Novelist as a Vocation is a book written by Haruki Murakami which was published in November 8, 2022 by Doubleday Canada.

Summary 
Novelist as a Vocation is a collection of essays. The first chapter of the book is "Are Novelists Broad-minded?". In the book there is an essay about Haruki Murakami with the title “How I Became a Novelist”.

Critical reception 
The book received mixed reviews from critics, receiving praise for its insight into Murakami's life and career, as well as criticism for its loose structure and advice to novelists. Charles Finch of The New York Times described the book as "assured, candid and often [...] deeply irritating."
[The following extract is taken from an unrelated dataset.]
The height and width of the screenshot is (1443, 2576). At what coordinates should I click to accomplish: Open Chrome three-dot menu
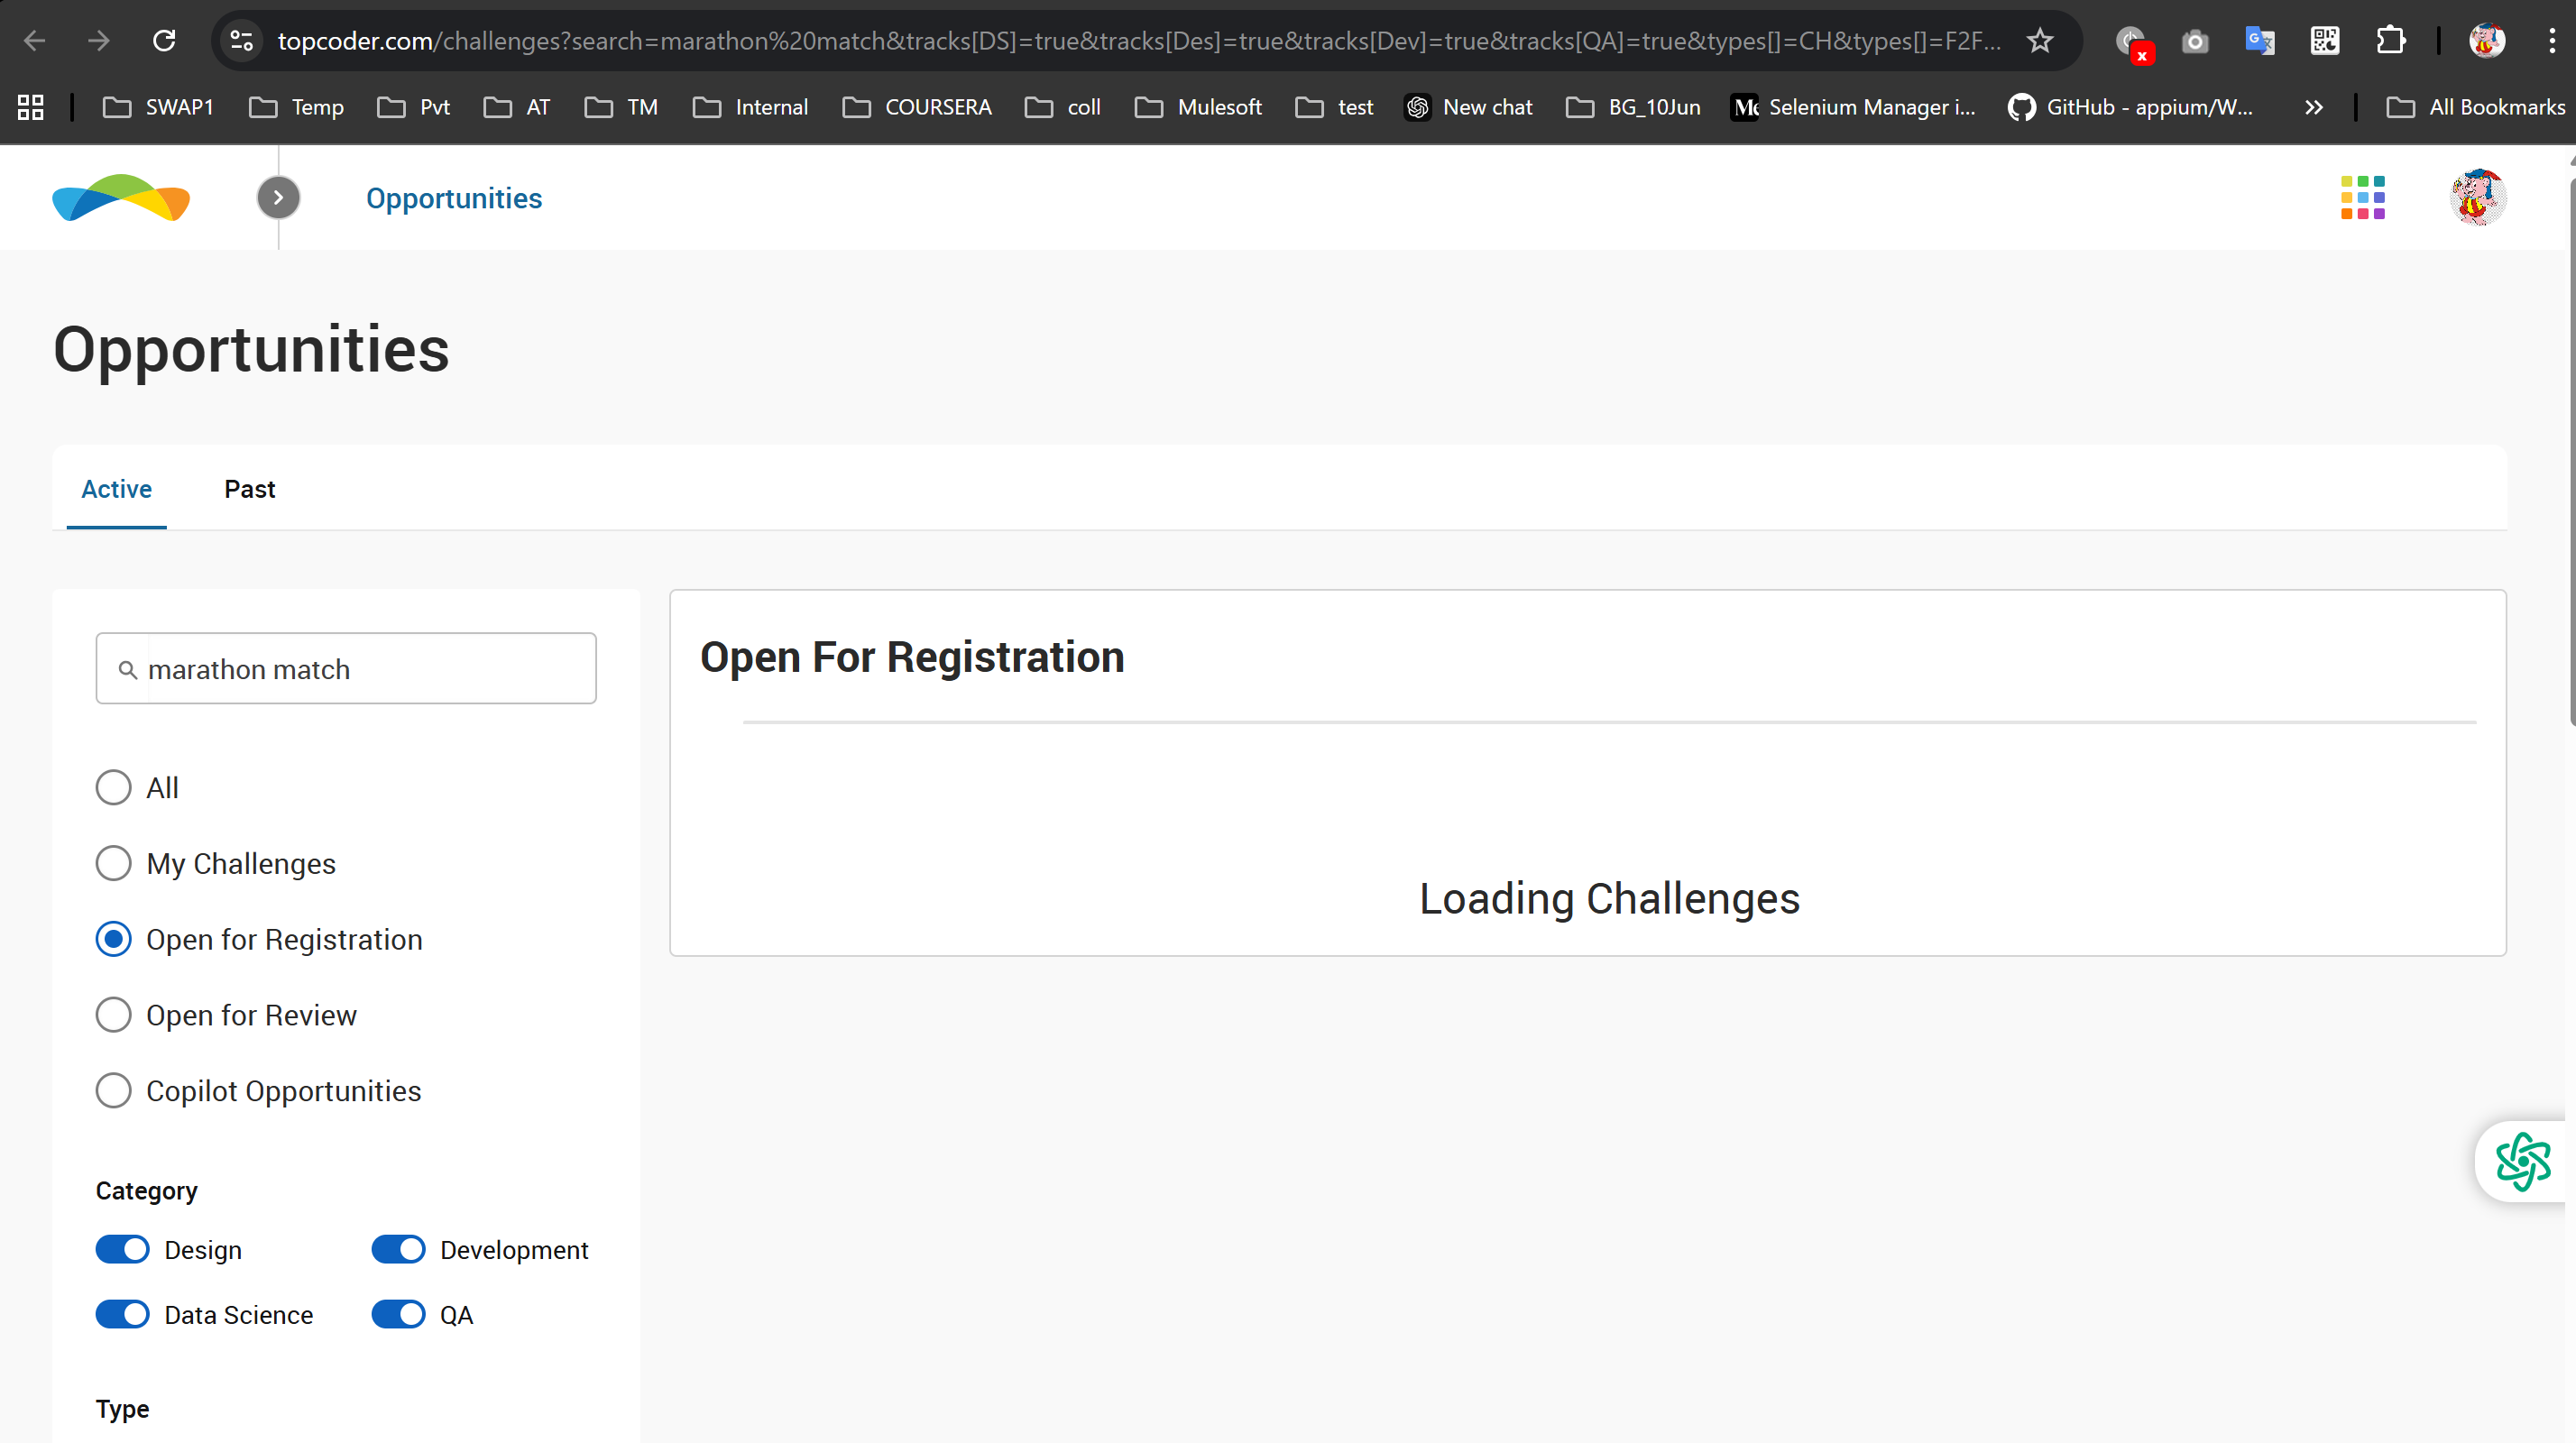point(2551,41)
Huda Awan of The Irish Times and Philip Hensher of The Daily Telegraph wrote that some of Murakami's writing advice seemed "bizarre," with Hensher commenting that it contains "startlingly banal observations on the writer's world." 

Sean O'Hagan of The Guardian and Mini Kapoor of The Hindu both praised the book for its exploration of Murakami's mind and writing process.

The book was reviewed by Chris Rutledge of Washington Independent Review of Books, Karthik Keramalu of Firstpost, Brendan Daly of Business Post, Thu-Huong Ha of The Japan Times, Nick Duerden of The i and Paul Perry of Sunday Independent of Ireland.

Books Kinokuniya brought 90 percent of first print run of the book.